▶ [MATERIAL PROVIDED]
***

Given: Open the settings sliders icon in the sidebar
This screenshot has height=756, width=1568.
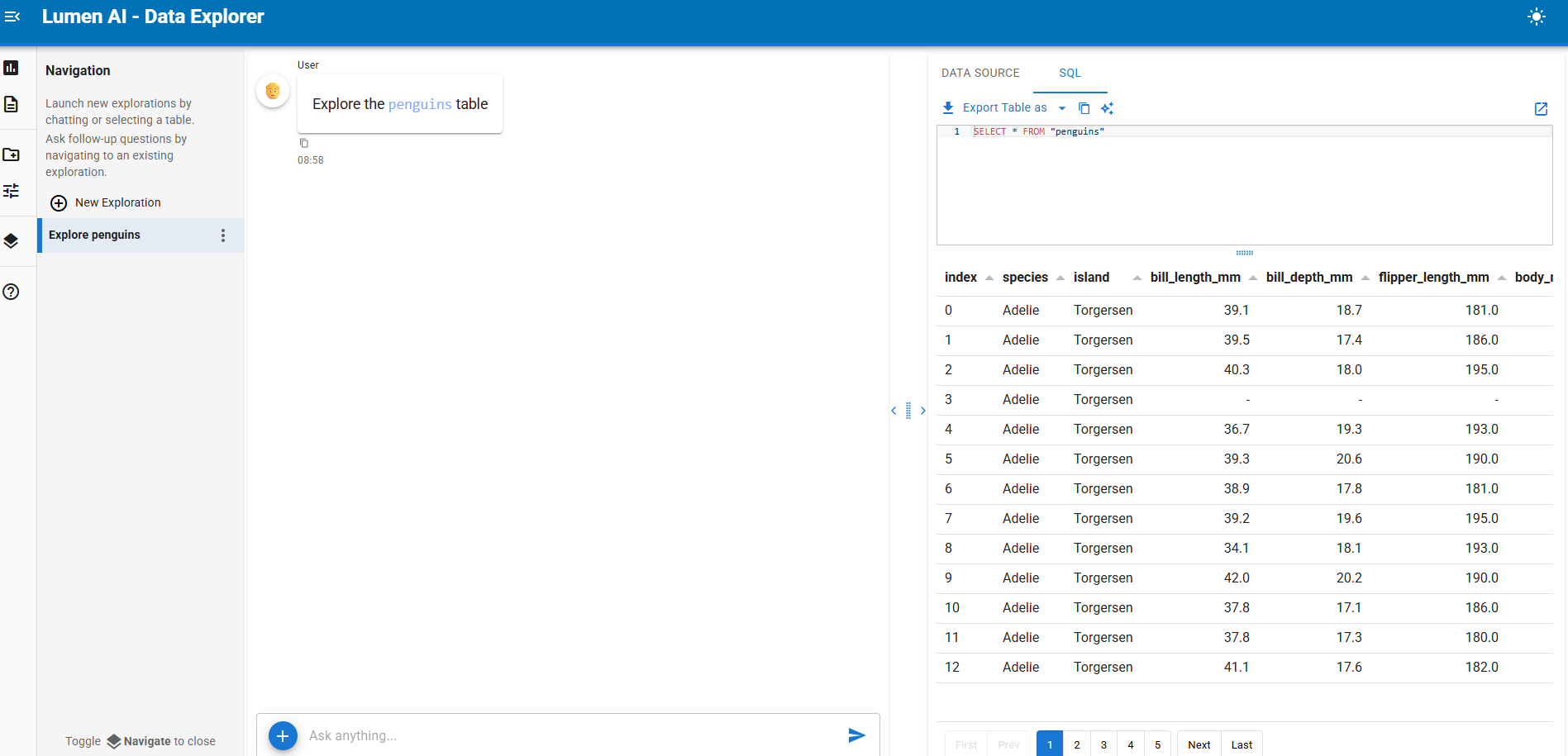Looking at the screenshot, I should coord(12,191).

***

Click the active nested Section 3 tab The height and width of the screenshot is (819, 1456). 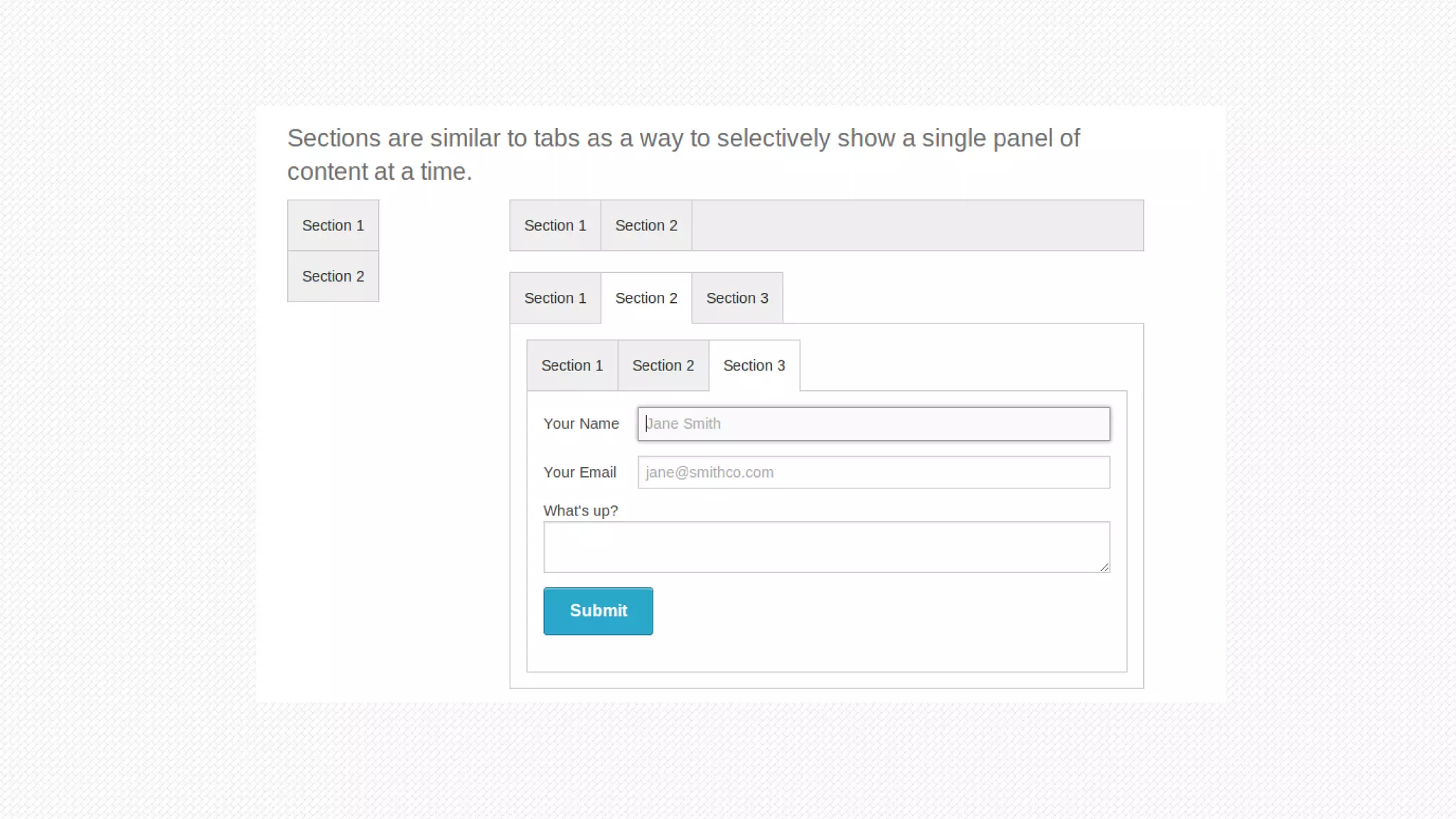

***

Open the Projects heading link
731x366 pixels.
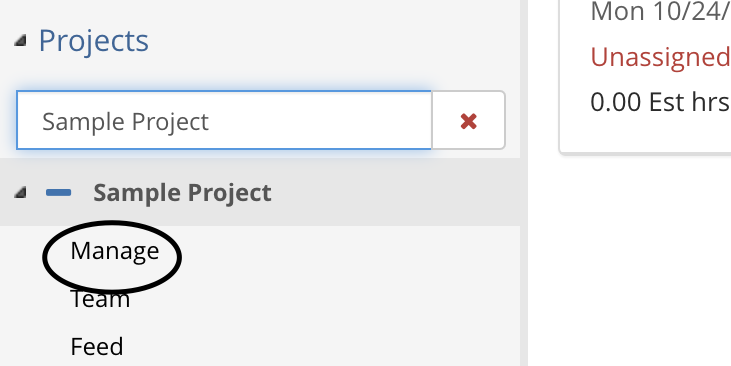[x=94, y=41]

***

▶ [ACTIVITY]
Every line above that includes the string "Open" needs to be copied.

▶ [SOLUTION TO THIS PROBLEM]
Given: Open the settings sliders icon in the sidebar
Open the Projects heading link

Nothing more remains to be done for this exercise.